Apparently, ecologists, plant geographers, vegetation scientists, as well as ecological practitioners like foresters and rangemen can agree on the validity of these terms, just not where to put them in an arbitrary organization of vegetation that extends from the broadest to the most restrictive floristic unit. Hence the response is to create a "new" classification, usually another elaborate scheme with many or most of the existing terms rearranged, which of course portends to eliminate all the ambiguity of all its predecessors.

Fortunately for practitioners and scientists in Range Management and Forestry, there is no real need for all of these hierarchical levels and units for either on-the-ground management or useful research that can be applied to this management.

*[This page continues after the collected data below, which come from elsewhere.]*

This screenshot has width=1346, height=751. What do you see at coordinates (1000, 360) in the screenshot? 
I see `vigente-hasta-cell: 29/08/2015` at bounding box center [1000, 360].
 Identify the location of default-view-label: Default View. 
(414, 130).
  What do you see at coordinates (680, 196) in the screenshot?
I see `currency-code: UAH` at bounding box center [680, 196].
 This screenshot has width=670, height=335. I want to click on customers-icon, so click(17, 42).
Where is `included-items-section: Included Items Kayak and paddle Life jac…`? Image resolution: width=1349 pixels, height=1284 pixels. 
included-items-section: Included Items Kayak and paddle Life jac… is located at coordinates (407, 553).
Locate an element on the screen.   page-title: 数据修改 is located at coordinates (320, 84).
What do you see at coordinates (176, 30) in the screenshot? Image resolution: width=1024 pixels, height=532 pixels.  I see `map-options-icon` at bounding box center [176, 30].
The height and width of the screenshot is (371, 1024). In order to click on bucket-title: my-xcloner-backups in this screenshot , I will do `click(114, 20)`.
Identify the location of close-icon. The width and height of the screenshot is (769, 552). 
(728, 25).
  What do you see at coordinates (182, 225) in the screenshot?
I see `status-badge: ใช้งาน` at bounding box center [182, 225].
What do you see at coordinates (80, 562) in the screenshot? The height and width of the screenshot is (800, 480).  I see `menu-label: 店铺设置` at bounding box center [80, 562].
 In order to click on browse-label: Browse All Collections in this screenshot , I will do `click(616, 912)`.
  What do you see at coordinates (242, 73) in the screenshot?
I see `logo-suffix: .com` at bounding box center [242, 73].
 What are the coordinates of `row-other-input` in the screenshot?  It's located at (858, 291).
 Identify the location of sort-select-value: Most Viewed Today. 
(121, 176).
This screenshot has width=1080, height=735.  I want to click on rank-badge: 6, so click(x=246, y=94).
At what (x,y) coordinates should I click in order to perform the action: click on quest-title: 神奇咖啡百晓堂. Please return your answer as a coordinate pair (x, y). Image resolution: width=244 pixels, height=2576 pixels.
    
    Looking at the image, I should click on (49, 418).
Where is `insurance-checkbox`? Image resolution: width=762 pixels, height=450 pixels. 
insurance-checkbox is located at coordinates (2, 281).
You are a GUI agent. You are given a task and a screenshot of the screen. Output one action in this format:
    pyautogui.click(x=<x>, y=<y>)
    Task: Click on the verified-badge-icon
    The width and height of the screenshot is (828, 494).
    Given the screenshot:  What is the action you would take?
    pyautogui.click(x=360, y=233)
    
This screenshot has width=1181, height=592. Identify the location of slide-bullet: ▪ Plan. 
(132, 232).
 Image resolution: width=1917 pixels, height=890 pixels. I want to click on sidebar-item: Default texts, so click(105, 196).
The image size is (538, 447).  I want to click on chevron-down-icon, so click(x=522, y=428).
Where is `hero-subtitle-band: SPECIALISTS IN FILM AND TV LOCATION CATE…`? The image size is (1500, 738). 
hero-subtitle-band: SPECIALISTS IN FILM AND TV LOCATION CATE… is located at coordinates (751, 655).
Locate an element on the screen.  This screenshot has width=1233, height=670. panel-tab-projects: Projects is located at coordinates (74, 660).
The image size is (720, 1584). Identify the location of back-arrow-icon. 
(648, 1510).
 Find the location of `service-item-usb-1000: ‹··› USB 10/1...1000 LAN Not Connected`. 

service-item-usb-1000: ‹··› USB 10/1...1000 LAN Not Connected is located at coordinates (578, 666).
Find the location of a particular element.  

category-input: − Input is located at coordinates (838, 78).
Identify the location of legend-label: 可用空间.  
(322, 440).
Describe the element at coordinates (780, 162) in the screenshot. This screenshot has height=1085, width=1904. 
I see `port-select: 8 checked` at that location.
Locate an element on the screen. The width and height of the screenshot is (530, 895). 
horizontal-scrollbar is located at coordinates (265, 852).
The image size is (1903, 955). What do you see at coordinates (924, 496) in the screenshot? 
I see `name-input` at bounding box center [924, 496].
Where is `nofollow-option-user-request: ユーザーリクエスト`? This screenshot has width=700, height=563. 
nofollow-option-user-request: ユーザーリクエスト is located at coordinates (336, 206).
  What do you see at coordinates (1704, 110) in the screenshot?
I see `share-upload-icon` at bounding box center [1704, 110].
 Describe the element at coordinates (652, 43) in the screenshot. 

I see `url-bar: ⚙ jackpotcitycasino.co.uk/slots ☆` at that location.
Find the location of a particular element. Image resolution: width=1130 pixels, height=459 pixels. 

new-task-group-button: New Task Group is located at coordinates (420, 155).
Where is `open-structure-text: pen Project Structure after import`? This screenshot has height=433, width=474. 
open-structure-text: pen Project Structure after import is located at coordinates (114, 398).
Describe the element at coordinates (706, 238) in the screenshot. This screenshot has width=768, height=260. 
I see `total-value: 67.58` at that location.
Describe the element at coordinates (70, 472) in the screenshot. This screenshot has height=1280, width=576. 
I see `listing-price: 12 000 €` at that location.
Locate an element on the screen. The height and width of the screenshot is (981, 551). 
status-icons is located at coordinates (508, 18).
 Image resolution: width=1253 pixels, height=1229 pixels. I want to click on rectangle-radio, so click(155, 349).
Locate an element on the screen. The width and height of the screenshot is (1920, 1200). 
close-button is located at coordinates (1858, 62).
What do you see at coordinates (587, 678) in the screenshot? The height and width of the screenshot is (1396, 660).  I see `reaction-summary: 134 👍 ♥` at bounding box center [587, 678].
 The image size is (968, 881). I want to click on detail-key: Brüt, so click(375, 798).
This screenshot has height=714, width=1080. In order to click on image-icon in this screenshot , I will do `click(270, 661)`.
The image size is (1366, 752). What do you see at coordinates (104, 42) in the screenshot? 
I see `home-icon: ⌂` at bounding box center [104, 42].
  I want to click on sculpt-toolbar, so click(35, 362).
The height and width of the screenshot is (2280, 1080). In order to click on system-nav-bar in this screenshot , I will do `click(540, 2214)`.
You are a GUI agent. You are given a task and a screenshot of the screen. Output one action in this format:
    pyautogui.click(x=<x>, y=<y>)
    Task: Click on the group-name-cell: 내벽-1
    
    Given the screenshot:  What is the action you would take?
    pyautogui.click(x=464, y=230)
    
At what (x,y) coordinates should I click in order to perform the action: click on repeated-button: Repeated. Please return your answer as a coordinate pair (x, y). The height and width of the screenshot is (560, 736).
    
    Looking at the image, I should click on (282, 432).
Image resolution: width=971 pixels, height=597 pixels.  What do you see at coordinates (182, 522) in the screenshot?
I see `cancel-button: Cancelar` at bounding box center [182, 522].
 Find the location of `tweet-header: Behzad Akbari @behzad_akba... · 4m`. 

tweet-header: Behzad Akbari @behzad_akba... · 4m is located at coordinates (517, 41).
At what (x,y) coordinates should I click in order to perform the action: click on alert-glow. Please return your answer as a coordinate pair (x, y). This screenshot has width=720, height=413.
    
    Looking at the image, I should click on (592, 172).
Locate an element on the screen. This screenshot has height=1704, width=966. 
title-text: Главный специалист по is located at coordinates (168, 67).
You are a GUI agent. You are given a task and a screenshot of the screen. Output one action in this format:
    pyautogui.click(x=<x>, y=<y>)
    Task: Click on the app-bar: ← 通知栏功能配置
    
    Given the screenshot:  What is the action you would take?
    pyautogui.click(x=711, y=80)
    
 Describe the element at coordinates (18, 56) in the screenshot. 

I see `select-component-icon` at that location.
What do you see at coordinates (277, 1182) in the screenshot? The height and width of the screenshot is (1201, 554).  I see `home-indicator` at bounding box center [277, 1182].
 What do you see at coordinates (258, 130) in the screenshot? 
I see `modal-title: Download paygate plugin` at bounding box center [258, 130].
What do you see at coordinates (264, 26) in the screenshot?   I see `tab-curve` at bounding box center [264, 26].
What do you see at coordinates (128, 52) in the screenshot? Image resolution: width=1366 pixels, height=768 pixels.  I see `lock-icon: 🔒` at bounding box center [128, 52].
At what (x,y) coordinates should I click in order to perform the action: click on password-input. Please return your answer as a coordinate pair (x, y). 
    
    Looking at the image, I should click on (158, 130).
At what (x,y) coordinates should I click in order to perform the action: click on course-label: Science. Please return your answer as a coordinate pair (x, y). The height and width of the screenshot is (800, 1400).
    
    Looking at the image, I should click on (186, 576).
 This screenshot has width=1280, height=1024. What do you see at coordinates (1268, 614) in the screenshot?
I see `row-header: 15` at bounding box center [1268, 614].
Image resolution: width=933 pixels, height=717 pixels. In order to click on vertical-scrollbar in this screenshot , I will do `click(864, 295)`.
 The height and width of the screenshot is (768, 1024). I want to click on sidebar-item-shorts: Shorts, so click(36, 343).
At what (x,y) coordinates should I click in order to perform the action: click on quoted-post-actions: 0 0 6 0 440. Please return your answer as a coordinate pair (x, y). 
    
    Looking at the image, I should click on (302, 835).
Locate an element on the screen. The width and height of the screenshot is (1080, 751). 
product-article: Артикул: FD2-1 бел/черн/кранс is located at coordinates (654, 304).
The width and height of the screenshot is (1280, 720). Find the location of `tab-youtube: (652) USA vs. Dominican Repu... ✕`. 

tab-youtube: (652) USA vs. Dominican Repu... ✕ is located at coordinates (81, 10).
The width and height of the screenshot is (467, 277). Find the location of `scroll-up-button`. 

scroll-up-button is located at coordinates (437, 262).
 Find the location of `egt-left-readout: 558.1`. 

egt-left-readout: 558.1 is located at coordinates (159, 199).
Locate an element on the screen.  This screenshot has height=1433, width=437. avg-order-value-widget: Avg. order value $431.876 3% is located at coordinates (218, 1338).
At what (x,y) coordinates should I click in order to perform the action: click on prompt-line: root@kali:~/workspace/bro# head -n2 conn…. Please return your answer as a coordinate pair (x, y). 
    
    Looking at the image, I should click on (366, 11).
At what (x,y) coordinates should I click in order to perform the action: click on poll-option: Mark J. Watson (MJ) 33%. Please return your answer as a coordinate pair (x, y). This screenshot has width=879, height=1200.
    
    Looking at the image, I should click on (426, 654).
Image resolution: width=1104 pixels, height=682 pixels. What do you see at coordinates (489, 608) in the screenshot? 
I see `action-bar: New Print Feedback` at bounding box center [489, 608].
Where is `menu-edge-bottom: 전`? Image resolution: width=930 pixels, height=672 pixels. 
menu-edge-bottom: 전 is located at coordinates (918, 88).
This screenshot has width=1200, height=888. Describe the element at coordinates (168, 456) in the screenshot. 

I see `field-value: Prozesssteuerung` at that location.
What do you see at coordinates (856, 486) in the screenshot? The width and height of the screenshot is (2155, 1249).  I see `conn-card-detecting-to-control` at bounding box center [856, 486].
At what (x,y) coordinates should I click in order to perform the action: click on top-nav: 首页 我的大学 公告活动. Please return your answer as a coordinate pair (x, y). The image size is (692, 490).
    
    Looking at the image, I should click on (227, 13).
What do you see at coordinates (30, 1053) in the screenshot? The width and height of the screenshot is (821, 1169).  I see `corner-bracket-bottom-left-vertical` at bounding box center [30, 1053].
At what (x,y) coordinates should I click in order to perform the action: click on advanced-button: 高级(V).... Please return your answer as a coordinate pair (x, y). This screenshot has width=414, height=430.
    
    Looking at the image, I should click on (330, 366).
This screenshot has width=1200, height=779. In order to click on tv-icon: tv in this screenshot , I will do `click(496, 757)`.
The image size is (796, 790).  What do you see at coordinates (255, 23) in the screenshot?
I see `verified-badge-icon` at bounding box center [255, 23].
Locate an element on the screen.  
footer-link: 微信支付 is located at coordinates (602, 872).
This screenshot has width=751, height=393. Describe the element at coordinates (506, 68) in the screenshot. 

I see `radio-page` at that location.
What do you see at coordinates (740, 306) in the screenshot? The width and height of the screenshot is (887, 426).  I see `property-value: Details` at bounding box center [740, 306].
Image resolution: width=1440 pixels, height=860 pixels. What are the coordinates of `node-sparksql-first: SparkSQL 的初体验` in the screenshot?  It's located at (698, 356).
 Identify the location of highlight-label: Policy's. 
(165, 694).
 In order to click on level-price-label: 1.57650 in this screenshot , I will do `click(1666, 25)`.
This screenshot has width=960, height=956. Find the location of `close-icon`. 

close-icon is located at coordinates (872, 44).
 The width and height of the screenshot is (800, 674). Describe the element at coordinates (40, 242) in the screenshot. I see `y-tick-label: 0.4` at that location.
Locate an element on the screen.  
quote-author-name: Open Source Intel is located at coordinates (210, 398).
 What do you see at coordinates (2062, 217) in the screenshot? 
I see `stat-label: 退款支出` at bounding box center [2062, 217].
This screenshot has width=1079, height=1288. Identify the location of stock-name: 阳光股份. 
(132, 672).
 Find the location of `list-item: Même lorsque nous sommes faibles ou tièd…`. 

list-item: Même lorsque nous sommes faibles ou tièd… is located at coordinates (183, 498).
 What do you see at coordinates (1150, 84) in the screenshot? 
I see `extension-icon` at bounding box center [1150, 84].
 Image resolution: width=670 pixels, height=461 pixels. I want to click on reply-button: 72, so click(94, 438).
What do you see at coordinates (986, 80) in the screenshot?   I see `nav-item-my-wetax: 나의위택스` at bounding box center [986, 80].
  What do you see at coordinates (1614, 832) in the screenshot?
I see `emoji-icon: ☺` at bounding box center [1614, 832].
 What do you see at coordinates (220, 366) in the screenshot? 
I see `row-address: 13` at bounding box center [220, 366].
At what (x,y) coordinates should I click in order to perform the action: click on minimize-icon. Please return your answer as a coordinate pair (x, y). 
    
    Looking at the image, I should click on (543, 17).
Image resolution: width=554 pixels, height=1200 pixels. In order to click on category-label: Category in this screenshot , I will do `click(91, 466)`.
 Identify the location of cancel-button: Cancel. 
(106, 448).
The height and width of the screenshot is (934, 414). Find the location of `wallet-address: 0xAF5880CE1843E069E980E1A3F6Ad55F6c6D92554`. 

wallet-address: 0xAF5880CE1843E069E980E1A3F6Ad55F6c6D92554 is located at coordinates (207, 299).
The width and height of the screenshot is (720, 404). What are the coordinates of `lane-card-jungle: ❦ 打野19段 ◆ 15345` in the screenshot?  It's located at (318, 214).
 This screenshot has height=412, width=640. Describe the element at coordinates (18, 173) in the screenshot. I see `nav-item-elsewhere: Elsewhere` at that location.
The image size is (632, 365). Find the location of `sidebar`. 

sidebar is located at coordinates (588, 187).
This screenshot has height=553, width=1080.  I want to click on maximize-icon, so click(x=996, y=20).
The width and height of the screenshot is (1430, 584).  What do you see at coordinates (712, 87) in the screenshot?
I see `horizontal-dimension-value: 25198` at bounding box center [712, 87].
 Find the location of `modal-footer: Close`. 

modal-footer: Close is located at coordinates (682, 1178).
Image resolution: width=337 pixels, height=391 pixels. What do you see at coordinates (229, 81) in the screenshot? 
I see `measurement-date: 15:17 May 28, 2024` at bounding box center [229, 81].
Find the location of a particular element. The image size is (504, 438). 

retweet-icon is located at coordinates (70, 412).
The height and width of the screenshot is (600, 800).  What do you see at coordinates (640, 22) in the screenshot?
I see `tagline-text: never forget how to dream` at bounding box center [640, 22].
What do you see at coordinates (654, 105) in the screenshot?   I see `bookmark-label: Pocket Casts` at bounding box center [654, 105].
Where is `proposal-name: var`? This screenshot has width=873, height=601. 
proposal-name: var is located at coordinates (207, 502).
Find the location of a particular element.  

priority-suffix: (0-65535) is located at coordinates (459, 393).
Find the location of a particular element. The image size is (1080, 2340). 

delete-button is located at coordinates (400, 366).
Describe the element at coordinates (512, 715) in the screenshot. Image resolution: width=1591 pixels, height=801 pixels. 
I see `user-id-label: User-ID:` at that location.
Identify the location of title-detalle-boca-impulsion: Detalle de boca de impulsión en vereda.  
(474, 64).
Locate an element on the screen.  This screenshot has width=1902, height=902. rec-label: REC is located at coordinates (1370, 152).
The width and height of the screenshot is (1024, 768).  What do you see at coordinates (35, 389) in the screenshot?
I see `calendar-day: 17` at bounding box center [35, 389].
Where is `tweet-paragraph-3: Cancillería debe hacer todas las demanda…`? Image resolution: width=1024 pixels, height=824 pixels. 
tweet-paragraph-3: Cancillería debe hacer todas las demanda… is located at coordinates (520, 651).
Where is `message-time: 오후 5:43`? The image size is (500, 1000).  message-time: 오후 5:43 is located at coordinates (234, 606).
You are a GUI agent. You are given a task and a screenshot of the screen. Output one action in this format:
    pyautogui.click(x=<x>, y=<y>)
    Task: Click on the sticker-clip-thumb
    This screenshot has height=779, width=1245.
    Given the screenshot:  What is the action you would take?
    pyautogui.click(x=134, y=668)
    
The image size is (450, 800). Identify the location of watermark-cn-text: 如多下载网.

The term and concept of vegetation type at the larger or more general scale and that of range and forest site at the smaller, more restrictive scale seem to have served these professions and related ones like Wildlife Management adequately.

To be sure, the politically correct (and expedient) high-profile members of these natural resource disciplines have attempted recently to soften the commodity and industrial-professional traditions that brought them into existence in the first place. For example, some within the Range Management profession object to such professional terms as range and the very symbol of our profession, the beloved Trail Boss. The "image" of "cowboy" or "livestock management" is somehow allegedly offensive to some folks and, by extension, interferes with "recruitment" to the profession and almost assuredly to membership growth in the Society for Range Management. (One suspects that the caduceus with its two snakes coiled around a winged staff would be equally repulsive, and a lot less representative, in symbolizing Medicine.) One apparent response to this deny-our-professional-heritage attitude was to supplant the term range site with ecological site (as if we manage "ecologicals" instead of ranges), but everyone knows that the "more ecologically friendly" ecological site and traditional range site are the same (Jacoby, 1989; Bedell, 1998). So there is no problem in communication, injured professional pride and reduced precision of language notwithstanding.